Extrait du document —

Reynaldo Hahn : Notes. Journal d'un musicien.
Plon, Choses Vues, 1933, in-12, 296 pp.
Quelques anecdotes piochées dans le journal de Reynaldo Hahn, partie juvenilia. Entre un dîner chez Mme de Pourtalès avec la marquise de G..., la lecture de l'Enfant de volupté, un déjeuner avec Mme de Chevigné, des soirés aux concerts... On y trouve, outre l'ami Marcel prêt pour son duel avec Jean Lorrain, un Mallarmé familier, une apparition de Laurent Thaillade chez Sarah Bernhardt, la troublante Liane de Pougy et, plus curieusement, un intérêt pour la chanson populaire, le café concert et l'électrique Polaire.
J'ai parfois l'air de connaître beaucoup de musique et, au fond, j'en connais très peu. La liste de ce que je connais serait vite faite et je n'en finirais pas s'il me fallait énumérer tout ce qui me reste à connaître pour arriver seulement à la cheville du plus médiocre des musicologues. Et je n'étais pas étonné l'autre jour en entendant Marcel (1) dire qu'il connaissait très peu de chose en littérature. C'est qu'on devine beaucoup l'Art auquel on appartient vraiment. Certains poètes parlent assez bien musique ; mais j'ai rarement entendu un musicien parler poésie sans dire des bêtises.
(1) Marcel désigne toujours Marcel Proust
Dîner chez Frantz Jourdain. Séverine, Rodenbach, très sentencieux, sa femme, la rousse Hollandaise, parlant le français avec un accent presque espagnol. Mallarmé, qui, « tout de même » comme disait France, est un peu acteur (mais exquis). Léon Daudet, Lucien. Après dîner arrivent une foule de petits jeunes gens très laids et très graves, amis de Francis Jourdain, parmi lesquels un admirateur passionné de Mallarmé. Ce dernier prend une pose hiératique (1) pendant que je chante « les chères mains » ; il se tient debout au milieu du salon, les bras croisés, les yeux mi-clos. Puis il vient à moi et m'adresse des éloges sur « l'accompagnement » de cette mélodie. En me disant au revoir il me fait une moue mystérieuse que je suppose d'approbation. Mais je sens que j'ai fort mal chanté ce soir, gêné par tous ces adolescents sévères.
(1) Manet disait de lui : « On dirait le fils d'un prêtre et d'une danseuse. »
Hier, enterrement de Verlaine. Tout a été très bien et même assez imposant. J'avais envoyé à Montesquiou de l'argent pour qu'il l'employât à payer certains frais d'enterrement. Mais on n'en a pas eu besoin, et il me l'a renvoyé avec un mot qui m'a déplu. J'ai immédiatement répondu avec acidité. Ah ! Si nous pouvions être brouillés !
Aujourd'hui, Marcel s'est battu avec Jean Lorrain qui avait écrit sur lui un article odieux dans le Journal.
Il a montré un sang-froid et une fermeté, depuis trois jours, qui paraissaient incompatibles avec ses nerfs, mais qui ne m'étonnent pas du tout.

Consigne écrite 1 —
Recopiez sans rien modifier les lignes des enregistrements, de la ligne contenant « 1271x764 pixels. » jusqu'à la ligne contenant « point(829,203) » incluse.

Enregistrements fournis —

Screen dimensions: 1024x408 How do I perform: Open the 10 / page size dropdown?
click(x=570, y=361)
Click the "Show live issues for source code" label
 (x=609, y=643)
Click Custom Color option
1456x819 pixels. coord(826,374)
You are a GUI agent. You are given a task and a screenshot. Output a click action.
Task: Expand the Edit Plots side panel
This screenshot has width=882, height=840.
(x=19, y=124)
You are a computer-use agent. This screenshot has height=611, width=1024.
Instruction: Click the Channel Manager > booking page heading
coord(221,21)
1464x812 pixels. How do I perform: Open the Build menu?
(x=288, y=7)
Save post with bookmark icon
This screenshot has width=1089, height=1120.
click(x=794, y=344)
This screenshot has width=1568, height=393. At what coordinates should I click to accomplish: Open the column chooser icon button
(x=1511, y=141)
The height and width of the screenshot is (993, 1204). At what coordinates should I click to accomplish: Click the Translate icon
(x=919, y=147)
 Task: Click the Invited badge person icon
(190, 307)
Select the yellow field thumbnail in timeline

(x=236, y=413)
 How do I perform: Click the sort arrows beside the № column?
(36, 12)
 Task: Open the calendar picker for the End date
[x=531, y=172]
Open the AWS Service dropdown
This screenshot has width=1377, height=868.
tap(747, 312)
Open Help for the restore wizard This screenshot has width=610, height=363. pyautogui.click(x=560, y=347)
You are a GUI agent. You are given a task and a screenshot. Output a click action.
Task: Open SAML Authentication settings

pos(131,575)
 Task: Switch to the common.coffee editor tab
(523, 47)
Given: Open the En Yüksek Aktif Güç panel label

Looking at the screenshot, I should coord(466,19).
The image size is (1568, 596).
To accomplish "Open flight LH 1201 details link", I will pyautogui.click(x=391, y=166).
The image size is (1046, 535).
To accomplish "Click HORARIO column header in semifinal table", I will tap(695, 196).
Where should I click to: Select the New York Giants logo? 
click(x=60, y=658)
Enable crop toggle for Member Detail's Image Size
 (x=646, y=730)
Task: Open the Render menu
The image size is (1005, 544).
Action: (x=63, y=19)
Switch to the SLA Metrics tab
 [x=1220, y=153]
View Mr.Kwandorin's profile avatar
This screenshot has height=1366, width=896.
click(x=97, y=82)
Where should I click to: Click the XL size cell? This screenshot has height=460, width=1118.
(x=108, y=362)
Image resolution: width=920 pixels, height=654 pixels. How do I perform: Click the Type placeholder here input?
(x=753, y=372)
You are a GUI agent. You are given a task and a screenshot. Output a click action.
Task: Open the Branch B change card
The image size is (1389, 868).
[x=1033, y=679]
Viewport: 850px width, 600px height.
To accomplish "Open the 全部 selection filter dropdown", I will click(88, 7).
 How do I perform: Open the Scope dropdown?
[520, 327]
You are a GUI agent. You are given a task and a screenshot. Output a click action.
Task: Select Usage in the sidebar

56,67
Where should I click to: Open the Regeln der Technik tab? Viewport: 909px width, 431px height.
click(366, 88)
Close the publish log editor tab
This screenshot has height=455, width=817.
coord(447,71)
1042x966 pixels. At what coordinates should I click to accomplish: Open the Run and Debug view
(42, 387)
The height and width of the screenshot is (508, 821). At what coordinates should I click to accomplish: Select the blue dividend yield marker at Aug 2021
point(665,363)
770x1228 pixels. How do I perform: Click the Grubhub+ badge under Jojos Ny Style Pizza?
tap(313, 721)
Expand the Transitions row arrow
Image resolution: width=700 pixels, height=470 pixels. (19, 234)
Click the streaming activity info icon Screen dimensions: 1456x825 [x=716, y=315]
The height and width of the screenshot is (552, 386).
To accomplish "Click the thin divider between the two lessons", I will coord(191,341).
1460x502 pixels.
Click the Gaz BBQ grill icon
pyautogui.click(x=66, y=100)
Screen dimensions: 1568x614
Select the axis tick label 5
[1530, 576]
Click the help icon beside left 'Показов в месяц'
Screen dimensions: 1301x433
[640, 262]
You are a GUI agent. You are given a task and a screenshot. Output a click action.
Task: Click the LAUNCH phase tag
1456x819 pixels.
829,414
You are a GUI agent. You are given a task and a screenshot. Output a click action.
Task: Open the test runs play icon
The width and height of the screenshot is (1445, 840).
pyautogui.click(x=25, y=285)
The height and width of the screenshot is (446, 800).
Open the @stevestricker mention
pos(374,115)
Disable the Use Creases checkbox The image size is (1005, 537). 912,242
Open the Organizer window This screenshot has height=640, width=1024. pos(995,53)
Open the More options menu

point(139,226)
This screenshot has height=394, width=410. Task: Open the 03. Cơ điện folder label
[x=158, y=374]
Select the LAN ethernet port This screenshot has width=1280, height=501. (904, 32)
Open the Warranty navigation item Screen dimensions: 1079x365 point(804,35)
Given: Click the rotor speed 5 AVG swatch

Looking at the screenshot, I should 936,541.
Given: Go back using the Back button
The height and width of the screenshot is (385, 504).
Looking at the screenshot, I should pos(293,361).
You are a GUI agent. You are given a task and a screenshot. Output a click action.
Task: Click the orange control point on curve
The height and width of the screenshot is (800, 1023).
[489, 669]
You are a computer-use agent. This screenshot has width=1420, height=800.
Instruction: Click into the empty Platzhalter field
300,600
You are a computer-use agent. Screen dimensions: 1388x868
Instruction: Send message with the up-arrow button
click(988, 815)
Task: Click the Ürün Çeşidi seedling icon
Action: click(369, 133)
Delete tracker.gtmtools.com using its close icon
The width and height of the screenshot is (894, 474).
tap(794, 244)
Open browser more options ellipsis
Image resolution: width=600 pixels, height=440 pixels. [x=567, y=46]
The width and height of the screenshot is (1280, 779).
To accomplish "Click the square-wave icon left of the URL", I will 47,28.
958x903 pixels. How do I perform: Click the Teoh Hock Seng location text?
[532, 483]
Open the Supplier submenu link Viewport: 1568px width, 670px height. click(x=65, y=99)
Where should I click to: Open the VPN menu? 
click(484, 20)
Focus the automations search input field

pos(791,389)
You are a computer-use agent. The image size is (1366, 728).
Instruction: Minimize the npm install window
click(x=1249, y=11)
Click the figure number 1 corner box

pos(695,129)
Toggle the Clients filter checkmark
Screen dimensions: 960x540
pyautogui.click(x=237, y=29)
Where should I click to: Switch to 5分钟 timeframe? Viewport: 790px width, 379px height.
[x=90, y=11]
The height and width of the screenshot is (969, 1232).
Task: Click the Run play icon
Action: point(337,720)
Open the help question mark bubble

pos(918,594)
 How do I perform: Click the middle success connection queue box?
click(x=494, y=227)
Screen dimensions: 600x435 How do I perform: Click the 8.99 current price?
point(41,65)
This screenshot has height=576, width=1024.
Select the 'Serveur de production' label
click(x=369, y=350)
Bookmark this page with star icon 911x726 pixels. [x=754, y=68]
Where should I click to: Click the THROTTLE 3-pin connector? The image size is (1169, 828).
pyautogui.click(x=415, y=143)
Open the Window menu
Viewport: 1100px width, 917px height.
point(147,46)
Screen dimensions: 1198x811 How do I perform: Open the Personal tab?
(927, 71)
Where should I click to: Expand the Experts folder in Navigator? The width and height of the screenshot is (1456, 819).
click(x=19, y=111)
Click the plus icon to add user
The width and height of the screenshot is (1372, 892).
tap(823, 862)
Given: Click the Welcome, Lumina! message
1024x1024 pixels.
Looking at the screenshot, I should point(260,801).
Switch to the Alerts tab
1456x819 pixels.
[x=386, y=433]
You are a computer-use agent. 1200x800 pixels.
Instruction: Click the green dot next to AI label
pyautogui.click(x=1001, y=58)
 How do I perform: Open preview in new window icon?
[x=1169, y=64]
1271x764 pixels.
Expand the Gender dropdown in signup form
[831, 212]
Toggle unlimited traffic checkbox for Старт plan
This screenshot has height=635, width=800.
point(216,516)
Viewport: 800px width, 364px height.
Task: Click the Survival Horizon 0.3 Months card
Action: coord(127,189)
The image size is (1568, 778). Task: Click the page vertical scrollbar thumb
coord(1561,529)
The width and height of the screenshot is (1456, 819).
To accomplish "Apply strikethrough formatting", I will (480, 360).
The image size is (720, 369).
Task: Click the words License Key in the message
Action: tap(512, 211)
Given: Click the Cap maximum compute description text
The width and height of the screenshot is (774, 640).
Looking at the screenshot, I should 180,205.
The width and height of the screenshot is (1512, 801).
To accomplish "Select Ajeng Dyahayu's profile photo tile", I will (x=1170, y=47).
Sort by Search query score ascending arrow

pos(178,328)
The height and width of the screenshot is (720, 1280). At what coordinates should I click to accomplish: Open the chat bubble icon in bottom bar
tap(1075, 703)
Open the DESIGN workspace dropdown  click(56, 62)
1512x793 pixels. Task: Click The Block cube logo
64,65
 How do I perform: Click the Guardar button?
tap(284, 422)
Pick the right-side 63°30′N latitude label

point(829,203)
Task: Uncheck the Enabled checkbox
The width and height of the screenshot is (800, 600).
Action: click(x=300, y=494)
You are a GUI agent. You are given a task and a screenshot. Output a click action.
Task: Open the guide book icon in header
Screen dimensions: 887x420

Consigne écrite 2 —
Répondez brièvement à ces questions sur l'extrait du journal de Reynaldo Hahn :
(a) Chez qui a lieu le dîner où Mallarmé se trouve parmi les convives ?
(b) À qui l'auteur avait-il envoyé de l'argent pour les frais d'enterrement de Verlaine ?
(c) Avec qui Marcel s'est-il battu ?

Résultat attendu 1 —
1271x764 pixels.
Expand the Gender dropdown in signup form
[831, 212]
Toggle unlimited traffic checkbox for Старт plan
This screenshot has height=635, width=800.
point(216,516)
Viewport: 800px width, 364px height.
Task: Click the Survival Horizon 0.3 Months card
Action: coord(127,189)
The image size is (1568, 778). Task: Click the page vertical scrollbar thumb
coord(1561,529)
The width and height of the screenshot is (1456, 819).
To accomplish "Apply strikethrough formatting", I will (480, 360).
The image size is (720, 369).
Task: Click the words License Key in the message
Action: tap(512, 211)
Given: Click the Cap maximum compute description text
The width and height of the screenshot is (774, 640).
Looking at the screenshot, I should 180,205.
The width and height of the screenshot is (1512, 801).
To accomplish "Select Ajeng Dyahayu's profile photo tile", I will (x=1170, y=47).
Sort by Search query score ascending arrow

pos(178,328)
The height and width of the screenshot is (720, 1280). At what coordinates should I click to accomplish: Open the chat bubble icon in bottom bar
tap(1075, 703)
Open the DESIGN workspace dropdown  click(56, 62)
1512x793 pixels. Task: Click The Block cube logo
64,65
 How do I perform: Click the Guardar button?
tap(284, 422)
Pick the right-side 63°30′N latitude label

point(829,203)

Résultat attendu 2 —
(a) Chez Frantz Jourdain.
(b) À Montesquiou.
(c) Avec Jean Lorrain.